— BEGIN TEXT BLOCK —

The GEOS-Chem-TOMAS model includes parameterizations for the processes of particle nucleation, coagulation, vapour condensation, wet removal66,67 and dry deposition68. These parameterizations allow for the simulation of size-resolved sulfate, organics, BC, sea salt, dust and aerosol water within the full tropospheric aerosol chemistry scheme of GEOS-Chem. Removals of gas-phase species are represented as in ref. 69. We used the Community Emissions Data System for global anthropogenic sources of NOx, CO, SO2, NH3, non-methane VOCs, BC and organic carbon70. The Global Fire Emissions Database (GFED4) was used for biomass-burning emissions71 and dust emissions following ref. 72.

— END TEXT BLOCK —
— BEGIN DATASET ROWS —

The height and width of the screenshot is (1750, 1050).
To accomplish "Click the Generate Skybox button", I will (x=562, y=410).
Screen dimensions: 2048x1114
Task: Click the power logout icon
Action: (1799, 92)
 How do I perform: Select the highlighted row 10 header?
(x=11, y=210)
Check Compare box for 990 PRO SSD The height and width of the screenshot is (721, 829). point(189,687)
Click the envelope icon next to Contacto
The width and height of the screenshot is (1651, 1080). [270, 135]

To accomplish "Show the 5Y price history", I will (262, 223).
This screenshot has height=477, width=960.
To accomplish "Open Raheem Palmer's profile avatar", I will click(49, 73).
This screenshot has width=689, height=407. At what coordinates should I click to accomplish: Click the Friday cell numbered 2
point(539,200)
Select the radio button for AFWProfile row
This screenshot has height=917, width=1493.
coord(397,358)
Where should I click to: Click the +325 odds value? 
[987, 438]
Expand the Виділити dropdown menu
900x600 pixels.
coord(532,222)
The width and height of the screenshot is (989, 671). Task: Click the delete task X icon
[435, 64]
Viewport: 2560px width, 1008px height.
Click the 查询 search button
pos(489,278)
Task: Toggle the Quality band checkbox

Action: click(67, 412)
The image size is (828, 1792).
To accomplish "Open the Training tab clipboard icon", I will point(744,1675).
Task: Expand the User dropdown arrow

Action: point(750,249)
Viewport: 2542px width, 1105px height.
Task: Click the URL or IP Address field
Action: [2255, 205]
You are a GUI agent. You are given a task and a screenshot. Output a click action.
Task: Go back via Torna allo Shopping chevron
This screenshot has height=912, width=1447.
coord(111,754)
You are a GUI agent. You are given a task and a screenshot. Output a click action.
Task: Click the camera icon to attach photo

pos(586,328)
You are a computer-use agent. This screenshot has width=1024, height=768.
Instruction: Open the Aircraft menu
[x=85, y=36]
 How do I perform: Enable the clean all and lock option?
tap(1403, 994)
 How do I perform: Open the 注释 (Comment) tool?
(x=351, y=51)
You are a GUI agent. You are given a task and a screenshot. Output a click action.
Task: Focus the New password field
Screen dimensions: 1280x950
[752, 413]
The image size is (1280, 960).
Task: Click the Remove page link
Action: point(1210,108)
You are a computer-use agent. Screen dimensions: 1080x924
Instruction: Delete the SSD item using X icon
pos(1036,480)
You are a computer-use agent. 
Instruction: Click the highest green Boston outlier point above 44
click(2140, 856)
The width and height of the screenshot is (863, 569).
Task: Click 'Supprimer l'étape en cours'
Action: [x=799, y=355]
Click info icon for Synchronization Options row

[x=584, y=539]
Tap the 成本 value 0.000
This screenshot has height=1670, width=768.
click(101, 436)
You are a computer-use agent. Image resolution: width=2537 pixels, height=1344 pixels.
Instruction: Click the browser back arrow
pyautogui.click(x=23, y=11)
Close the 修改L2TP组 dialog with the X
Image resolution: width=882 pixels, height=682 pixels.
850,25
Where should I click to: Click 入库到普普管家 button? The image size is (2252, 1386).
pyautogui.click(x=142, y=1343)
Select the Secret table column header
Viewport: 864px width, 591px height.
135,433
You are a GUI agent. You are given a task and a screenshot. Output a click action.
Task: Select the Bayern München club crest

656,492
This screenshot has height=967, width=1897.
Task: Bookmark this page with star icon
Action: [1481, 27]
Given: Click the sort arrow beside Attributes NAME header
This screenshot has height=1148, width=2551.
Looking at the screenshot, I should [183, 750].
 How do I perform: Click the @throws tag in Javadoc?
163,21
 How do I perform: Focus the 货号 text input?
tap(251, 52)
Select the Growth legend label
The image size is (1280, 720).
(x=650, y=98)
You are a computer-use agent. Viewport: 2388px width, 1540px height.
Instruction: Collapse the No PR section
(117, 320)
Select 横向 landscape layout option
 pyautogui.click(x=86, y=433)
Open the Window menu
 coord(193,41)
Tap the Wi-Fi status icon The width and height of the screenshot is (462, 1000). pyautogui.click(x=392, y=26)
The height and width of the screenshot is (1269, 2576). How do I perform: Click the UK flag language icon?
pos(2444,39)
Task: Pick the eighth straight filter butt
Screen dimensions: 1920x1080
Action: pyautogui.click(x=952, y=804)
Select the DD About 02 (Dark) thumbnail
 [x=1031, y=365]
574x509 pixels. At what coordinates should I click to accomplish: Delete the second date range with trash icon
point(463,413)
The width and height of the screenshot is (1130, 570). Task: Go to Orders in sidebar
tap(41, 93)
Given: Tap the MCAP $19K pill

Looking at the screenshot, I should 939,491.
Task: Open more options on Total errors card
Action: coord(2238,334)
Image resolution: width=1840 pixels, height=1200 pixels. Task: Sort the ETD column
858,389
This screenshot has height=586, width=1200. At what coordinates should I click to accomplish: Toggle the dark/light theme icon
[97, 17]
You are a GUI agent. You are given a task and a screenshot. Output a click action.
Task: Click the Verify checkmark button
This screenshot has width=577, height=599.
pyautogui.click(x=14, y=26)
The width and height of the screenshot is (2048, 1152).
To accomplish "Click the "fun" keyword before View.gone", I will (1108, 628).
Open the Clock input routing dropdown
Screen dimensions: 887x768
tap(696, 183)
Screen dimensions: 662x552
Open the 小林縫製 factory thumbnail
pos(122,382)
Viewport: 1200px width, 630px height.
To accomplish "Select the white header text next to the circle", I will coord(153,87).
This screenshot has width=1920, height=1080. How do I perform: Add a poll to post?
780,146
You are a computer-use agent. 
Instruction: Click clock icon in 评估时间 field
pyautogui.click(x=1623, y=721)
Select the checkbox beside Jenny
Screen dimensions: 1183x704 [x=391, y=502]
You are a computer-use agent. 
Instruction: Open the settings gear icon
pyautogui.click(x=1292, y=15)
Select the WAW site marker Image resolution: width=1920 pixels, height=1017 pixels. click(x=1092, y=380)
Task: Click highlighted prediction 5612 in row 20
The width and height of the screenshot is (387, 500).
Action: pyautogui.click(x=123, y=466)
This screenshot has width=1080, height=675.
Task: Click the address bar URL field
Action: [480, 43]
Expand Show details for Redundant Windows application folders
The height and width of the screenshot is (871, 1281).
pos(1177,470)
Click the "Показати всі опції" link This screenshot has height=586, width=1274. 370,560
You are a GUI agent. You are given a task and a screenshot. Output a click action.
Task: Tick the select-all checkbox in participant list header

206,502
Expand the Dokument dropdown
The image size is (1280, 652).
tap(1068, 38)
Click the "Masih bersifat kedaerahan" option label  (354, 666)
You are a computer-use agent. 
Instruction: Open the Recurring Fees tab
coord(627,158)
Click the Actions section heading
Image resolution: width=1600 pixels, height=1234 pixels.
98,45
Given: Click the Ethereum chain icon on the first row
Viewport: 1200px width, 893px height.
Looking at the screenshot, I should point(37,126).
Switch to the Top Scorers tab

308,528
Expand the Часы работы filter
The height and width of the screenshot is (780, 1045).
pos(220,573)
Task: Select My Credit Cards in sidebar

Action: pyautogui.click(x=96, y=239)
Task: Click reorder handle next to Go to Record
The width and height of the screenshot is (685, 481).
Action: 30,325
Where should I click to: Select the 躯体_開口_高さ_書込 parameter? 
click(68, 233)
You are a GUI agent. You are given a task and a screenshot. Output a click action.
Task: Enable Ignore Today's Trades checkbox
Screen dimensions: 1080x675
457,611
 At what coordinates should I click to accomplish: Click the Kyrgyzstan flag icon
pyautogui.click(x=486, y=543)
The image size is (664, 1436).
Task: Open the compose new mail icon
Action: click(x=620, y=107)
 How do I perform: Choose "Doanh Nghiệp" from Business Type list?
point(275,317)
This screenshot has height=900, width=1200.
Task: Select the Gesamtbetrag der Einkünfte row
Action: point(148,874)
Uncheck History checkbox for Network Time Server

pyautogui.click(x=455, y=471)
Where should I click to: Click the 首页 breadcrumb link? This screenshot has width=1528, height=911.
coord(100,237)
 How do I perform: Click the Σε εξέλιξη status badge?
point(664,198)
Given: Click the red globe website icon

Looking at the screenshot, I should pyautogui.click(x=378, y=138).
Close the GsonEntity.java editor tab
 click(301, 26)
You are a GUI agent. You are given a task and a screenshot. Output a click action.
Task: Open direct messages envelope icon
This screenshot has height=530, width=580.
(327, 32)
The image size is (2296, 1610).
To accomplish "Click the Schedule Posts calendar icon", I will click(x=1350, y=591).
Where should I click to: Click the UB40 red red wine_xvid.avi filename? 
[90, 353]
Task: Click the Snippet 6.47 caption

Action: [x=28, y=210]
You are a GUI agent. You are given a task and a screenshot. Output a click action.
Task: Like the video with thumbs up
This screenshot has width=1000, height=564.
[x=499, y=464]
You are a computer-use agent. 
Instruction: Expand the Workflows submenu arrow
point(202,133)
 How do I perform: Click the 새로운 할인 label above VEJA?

— END DATASET ROWS —

### REQUEST 1
Return the passage of the GEOS-Chem-TOMAS model description from "The GEOS-Chem-TOMAS model" up to and including "following ref. 72.", word for word.
### REQUEST 2
Answer these from the GEOS-Chem-TOMAS model description:
(a) Which database supplied the biomass-burning emissions?
(b) Which data system was used for global anthropogenic sources of NOx, CO, SO2 and the other listed species?
(c) Besides sulfate, organics, BC, sea salt and dust, what size-resolved component do the parameterizations allow the model to simulate?

### TASK ANSWER 1
The GEOS-Chem-TOMAS model includes parameterizations for the processes of particle nucleation, coagulation, vapour condensation, wet removal66,67 and dry deposition68. These parameterizations allow for the simulation of size-resolved sulfate, organics, BC, sea salt, dust and aerosol water within the full tropospheric aerosol chemistry scheme of GEOS-Chem. Removals of gas-phase species are represented as in ref. 69. We used the Community Emissions Data System for global anthropogenic sources of NOx, CO, SO2, NH3, non-methane VOCs, BC and organic carbon70. The Global Fire Emissions Database (GFED4) was used for biomass-burning emissions71 and dust emissions following ref. 72.

### TASK ANSWER 2
(a) The Global Fire Emissions Database (GFED4)
(b) The Community Emissions Data System
(c) Aerosol water